▶ **SET TASK**: Copy out every line of the material below word for word.

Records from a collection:
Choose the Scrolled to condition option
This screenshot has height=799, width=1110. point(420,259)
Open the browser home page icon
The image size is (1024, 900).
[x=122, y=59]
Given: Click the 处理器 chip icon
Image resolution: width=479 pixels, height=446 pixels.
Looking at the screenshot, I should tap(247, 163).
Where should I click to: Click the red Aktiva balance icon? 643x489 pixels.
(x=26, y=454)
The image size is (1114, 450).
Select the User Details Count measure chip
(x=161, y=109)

▶ **ANSWER TO THIS EXERCISE**:
Choose the Scrolled to condition option
This screenshot has height=799, width=1110. point(420,259)
Open the browser home page icon
The image size is (1024, 900).
[x=122, y=59]
Given: Click the 处理器 chip icon
Image resolution: width=479 pixels, height=446 pixels.
Looking at the screenshot, I should tap(247, 163).
Where should I click to: Click the red Aktiva balance icon? 643x489 pixels.
(x=26, y=454)
The image size is (1114, 450).
Select the User Details Count measure chip
(x=161, y=109)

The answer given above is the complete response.